GLOBAL DEFENSE MARKET
U.K. Royal Air Force Looking to Boost Capabilities
By Yasmin Tadjdeh

Photo: Lockheed Martin
The United Kingdom’s Royal Air Force must beef up its capabilities as it faces an increasingly turbulent and unpredictable threat environment, Air Chief Marshall Stephen Hillier said April 16.
“We need to modernize our capabilities to grow a next-generation air force because the world is changing,” said Hillier, the chief of the air staff. “Air and space power which we’ve taken for granted … [are] now being challenged in a way that we haven’t seen for at least a generation.”
Adversaries around the globe have taken notice of the United Kingdom and its allies’ advancements in technology and are developing systems to counter them, he said during a Mitchell Institute for Aerospace Studies event commemorating 100 years since the Royal Air Force was established.
“We need to fight for control of the air and space and we need to do that as allies,” he said during the event in Arlington, Virginia, which was attended by U.S. Air Force Chief of Staff Gen. David Goldfein.

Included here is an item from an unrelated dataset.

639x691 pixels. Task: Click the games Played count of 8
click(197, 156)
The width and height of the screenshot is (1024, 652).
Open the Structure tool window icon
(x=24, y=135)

Better exploiting data is of particular importance, Hillier noted.
“It’s about command and control. It’s about information. It’s about exploiting disruptive technology. It’s about combat cloud. It’s about making information our life blood as an organization and connecting all of those platforms together,” he said. “There’s a risk of them sounding like buzzwords but we really need to focus in on those to make sure that we exploit them for our advantages.”
The U.K. military will have to move quickly as it pursues new technology, Hillier added. It cannot wait 30 years to introduce next-generation capabilities.

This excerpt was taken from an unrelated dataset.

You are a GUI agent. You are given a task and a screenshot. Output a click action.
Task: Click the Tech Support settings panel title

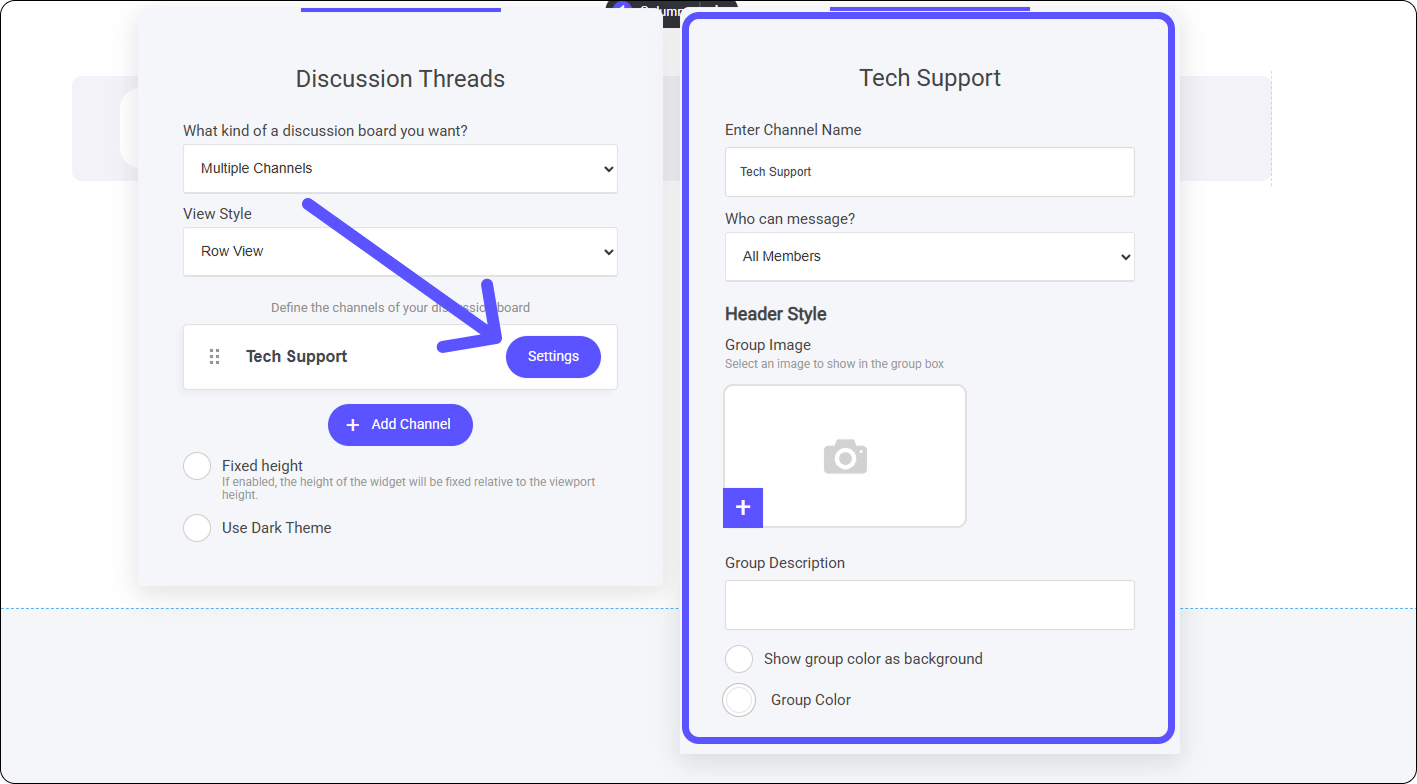click(929, 78)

Additionally, it will need future budgets that allow it to buy a large number of high-tech systems, he said.
“We cannot sacrifice our numbers constantly in order to pay for extra technology,” he said. “In information systems that we use in our everyday life, we get leaps in technology and we get it cheaper each time. Why can’t we do that for air and space power as well?”
Hillier noted that the United Kingdom recently launched an intelligence, surveillance and reconnaissance satellite into low-Earth orbit. It took about eight months from idea to launch, he added. The satellite cost $6.4 million and is currently providing high quality still images and full-motion video.

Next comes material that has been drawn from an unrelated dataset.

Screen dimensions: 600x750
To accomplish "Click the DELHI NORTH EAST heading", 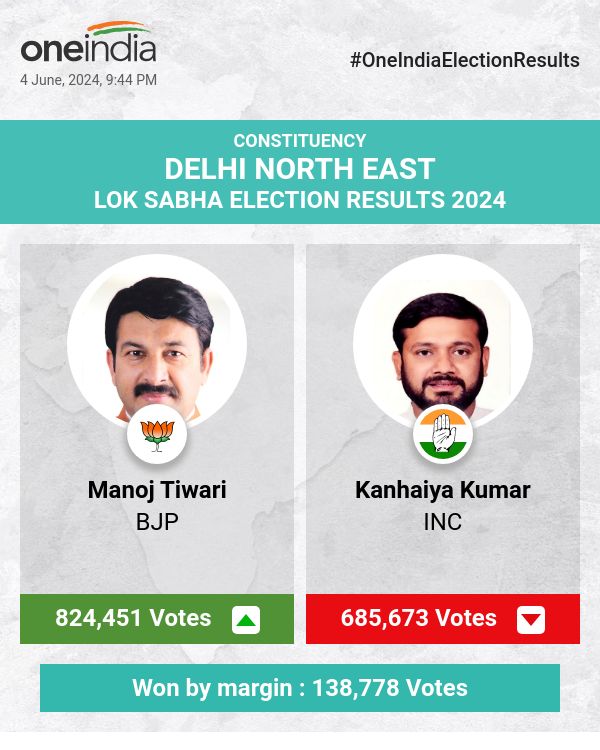I will (x=300, y=168).
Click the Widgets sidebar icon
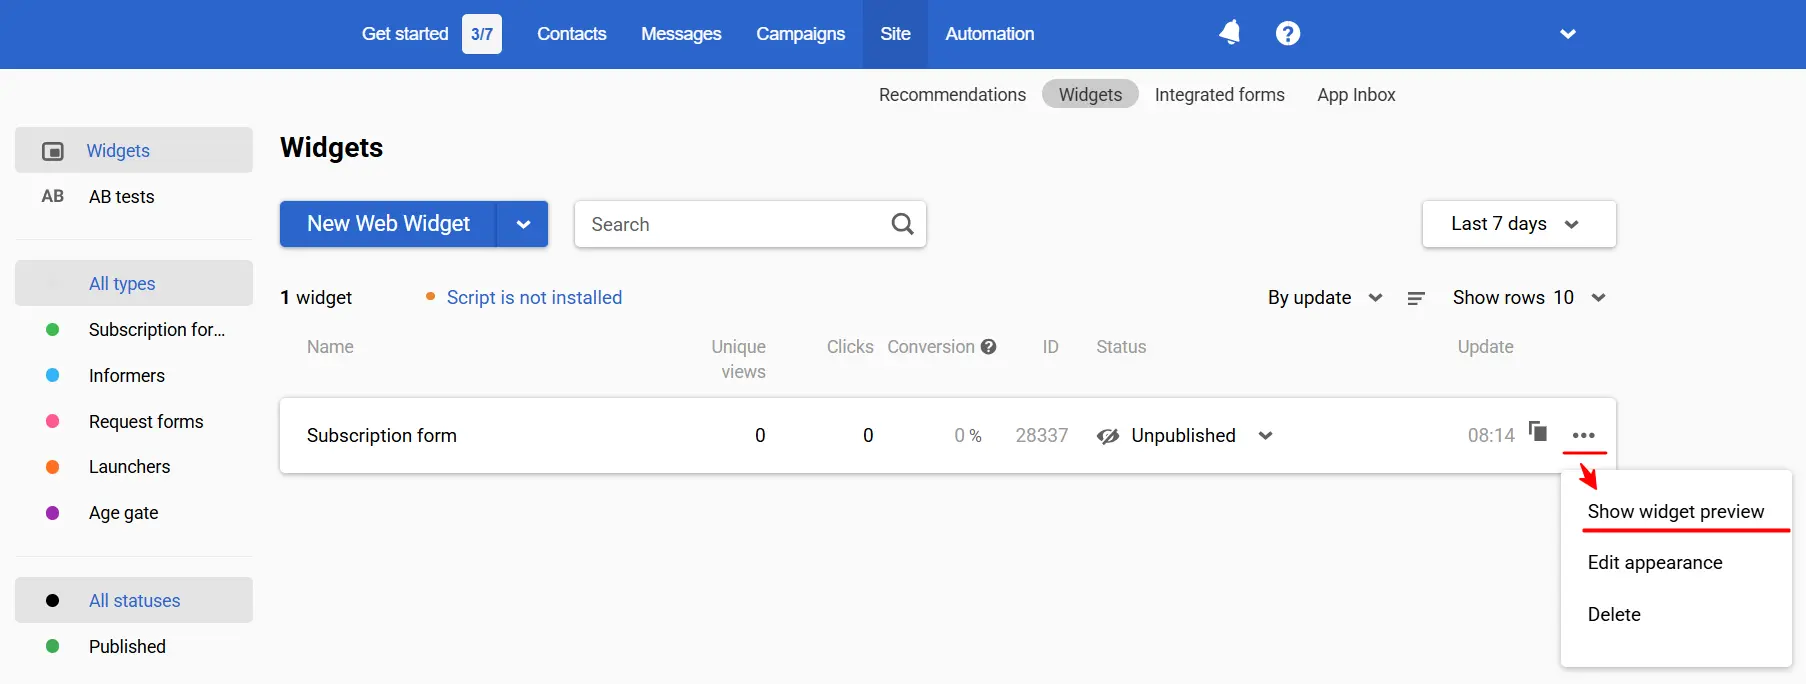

The U.K. was able to launch the satellite quickly and affordably by utilizing commercial technology, he said. Creating a constellation of systems is a strategy the nation may choose to further pursue, he added.
“You not only increase your ISR capability, you increase your resilience in space,” he said.
Goldfein noted that the United States is also interested in beefing up its space capabilities. Multiple trends are changing the game in that domain, he said.
Launching satellites is becoming cheaper. “It wasn’t that long ago where launch was so expensive that the only satellites we would build would be large and exquisite, and we would pack on as much capability as we could because if we are going to go into space we want to make sure we get our money’s worth,” he said.
Satellites are also becoming smaller, allowing the military to send more systems into space, he added.
Those trends have made developing space capabilities more profitable for commercial industry, Goldfein noted.
“Those three things coming together … are going to change the nature of the game for us,” he said. “I am so adamant that as an Air Force, it is absolutely essential for us to embrace space superiority with the same sense of passion and ownership that we embrace air superiority.”
Hillier and Goldfein’s remarks come as the Space Foundation’s annual Space Symposium kicks off in Colorado Springs, Colorado. National Defense will be reporting from the conference.